ACTIVITY:
Say how many lines in the entries contain "computer", giving only the number.

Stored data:

-=-=-=-=-

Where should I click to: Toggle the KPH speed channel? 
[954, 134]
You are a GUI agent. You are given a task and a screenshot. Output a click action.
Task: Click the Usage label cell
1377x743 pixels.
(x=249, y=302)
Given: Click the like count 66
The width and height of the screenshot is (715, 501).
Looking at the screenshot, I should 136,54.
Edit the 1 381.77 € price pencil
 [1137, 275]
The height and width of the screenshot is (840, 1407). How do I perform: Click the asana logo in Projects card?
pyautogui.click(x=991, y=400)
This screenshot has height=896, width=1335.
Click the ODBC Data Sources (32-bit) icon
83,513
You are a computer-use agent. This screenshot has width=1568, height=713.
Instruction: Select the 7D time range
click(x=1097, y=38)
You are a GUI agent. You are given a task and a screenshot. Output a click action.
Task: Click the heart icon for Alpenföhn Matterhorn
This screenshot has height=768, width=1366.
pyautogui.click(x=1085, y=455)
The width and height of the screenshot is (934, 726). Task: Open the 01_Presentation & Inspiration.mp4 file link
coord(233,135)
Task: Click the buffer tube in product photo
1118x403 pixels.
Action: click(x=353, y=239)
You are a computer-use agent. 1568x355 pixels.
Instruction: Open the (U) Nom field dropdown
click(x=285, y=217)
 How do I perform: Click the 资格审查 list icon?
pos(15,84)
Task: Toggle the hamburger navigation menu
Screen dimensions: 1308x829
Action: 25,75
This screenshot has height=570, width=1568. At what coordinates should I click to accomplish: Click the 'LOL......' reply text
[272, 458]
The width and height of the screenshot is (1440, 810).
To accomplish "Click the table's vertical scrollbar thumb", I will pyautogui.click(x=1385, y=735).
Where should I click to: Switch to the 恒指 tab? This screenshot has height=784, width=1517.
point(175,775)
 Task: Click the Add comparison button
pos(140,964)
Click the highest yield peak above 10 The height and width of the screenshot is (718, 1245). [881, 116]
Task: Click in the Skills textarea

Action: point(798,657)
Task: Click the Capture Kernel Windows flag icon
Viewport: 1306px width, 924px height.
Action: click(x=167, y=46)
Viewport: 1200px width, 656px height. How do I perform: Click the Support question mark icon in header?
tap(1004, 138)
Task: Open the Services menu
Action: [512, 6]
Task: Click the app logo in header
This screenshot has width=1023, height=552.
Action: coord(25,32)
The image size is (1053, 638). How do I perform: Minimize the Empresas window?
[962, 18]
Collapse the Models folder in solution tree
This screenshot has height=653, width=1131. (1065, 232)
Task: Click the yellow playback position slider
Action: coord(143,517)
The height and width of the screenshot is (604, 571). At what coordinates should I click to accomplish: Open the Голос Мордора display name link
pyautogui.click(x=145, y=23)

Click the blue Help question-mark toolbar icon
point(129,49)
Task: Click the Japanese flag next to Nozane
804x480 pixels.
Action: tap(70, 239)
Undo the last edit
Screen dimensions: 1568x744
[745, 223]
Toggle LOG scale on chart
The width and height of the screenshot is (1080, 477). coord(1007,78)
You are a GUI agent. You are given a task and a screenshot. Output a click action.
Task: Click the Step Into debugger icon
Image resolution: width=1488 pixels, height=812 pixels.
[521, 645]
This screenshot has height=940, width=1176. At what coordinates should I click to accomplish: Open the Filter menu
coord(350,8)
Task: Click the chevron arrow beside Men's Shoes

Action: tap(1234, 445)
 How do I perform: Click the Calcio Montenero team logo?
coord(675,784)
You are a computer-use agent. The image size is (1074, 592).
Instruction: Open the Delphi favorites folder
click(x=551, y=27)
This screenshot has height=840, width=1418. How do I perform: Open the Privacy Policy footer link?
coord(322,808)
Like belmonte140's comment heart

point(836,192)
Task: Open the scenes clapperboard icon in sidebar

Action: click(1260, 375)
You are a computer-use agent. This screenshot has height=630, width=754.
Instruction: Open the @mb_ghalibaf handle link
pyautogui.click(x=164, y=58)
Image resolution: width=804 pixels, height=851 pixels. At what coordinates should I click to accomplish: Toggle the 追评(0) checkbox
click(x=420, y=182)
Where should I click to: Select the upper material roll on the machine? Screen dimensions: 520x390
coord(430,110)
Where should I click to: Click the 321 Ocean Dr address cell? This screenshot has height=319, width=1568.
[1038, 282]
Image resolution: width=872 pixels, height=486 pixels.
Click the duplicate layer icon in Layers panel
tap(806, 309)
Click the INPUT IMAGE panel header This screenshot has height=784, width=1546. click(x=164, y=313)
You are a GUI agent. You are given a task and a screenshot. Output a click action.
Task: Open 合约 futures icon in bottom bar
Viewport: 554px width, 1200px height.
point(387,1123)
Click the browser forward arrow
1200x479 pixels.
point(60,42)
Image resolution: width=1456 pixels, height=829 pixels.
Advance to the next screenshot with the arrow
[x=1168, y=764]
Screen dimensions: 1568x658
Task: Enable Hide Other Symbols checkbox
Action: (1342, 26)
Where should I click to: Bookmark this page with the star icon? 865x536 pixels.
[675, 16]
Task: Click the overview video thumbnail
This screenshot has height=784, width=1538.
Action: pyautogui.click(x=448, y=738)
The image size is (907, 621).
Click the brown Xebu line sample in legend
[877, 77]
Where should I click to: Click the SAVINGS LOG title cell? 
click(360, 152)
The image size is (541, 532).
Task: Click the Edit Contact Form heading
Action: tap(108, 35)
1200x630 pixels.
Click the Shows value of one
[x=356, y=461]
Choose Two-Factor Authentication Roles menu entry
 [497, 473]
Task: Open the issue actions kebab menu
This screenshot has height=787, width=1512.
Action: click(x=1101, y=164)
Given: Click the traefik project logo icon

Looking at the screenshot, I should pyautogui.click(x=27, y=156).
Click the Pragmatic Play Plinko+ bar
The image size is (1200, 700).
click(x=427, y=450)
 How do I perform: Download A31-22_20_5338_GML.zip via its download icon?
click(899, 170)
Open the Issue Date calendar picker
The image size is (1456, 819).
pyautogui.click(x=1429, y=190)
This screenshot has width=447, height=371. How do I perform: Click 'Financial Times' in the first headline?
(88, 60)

-=-=-=-=-

ANSWER TO THIS PROBLEM:
4